Retour aux sources

26 avril 2012
par 
Guy Des Aulniers, chargé de programme pour les secours d'urgence

Hier encore, j’avais 20 ans. Étudiant en droit à l’université Laval à Québec, j'ai été sélectionné par Carrefour Canadien International pour aller en Afrique. Au Mali plus précisément. Je quittais l’Amérique du Nord pour la première fois - en fait je prenais l’avion pour la première fois. Excité vous dites ? Je me rappelle, sur les ailes d’Alitalia, j’ai chanté avec les religieuses qui allaient visiter Rome – qui n’était pour moi qu’une escale avant d’arriver à Bamako, la capitale du Mali. J’ai passé 6 mois dans le village de Negala, dans la famille de Zoumana Dumbia et ses deux femmes, Tuguba et Fanta. Appelez cela l’appel, l’amour ou même la foi, mais cette expérience au Mali à orienté ma vie.

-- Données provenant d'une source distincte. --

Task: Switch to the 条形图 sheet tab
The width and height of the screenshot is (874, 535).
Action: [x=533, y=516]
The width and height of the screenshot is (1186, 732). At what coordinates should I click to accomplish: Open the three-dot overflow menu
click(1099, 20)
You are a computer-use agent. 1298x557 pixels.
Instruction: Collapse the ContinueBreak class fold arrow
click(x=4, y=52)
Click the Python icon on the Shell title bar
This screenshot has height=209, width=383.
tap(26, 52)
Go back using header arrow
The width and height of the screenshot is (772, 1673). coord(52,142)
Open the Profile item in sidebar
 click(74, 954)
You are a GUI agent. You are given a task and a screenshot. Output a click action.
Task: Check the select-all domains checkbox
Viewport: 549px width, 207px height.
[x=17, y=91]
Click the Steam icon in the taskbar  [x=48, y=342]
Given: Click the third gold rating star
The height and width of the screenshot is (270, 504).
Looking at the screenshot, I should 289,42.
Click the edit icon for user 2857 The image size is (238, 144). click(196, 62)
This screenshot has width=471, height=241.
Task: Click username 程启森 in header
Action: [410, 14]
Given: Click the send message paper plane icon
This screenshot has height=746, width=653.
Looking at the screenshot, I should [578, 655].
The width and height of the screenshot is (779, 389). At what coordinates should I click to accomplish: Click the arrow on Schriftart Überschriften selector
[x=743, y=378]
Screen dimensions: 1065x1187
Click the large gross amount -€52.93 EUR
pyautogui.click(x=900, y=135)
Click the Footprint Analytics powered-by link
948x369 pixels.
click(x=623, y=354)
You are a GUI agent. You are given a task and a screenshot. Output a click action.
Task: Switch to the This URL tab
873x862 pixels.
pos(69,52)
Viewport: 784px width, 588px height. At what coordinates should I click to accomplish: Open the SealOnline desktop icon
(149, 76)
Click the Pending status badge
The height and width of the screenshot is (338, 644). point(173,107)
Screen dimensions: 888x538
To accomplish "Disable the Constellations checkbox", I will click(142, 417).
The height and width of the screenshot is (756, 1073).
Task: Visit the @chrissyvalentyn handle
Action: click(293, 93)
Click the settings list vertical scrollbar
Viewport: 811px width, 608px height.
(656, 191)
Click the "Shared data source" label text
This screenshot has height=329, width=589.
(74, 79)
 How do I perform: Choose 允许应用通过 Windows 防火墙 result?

À l’époque, j’avais assisté à l’élection présidentielle où mon chef de famille est allé voter, pour lui et ses deux femmes, pour le candidat… unique !

Ces deux dernières décennies, le Mali est devenu un exemple de démocratie en Afrique. Pourtant, le 22 mars dernier, le président Amadou Toumani Toure – ATT - a été renversé par ses militaires. On lui reproche son incapacité à l’égard des mouvements indépendantistes rebelles touaregs au Nord – qui eux ont été renforcés par le retour de Lybie des combattants pro-Khadafi.

Cela, dans le contexte où une grave crise humanitaire sévit dans la région. Plus de 15,6 millions de personnes sont affectées dont 3,5M au Mali. Développement et Paix, à travers un financement du Canadian Food Grains Banks, appuiera les appels d’urgence du Burkina Faso, du Niger et du Mali (à hauteur d'environ 5$M). Je serai au Mali pour rencontrer nos interlocuteurs de Caritas Mali, participer à une formation avec les représentants diocésains et lancer le programme de distribution alimentaire que nous appuyons. Ma collègue, Geneviève Talbot, viendra me rejoindre et ira ensuite appuyer le travail de Caritas Burkina.

Mais je serai aussi au Mali pour revoir Moctar, aujourd’hui directeur de Kilabo, Sambaly qui m’avait initié à l’Afrique et, je l’espère, ma famille d’accueil. Je retrouverai mes sœurs et mes frères dans cette période trouble que vit le pays. Je retourne dans un lieu qui est aussi chez moi.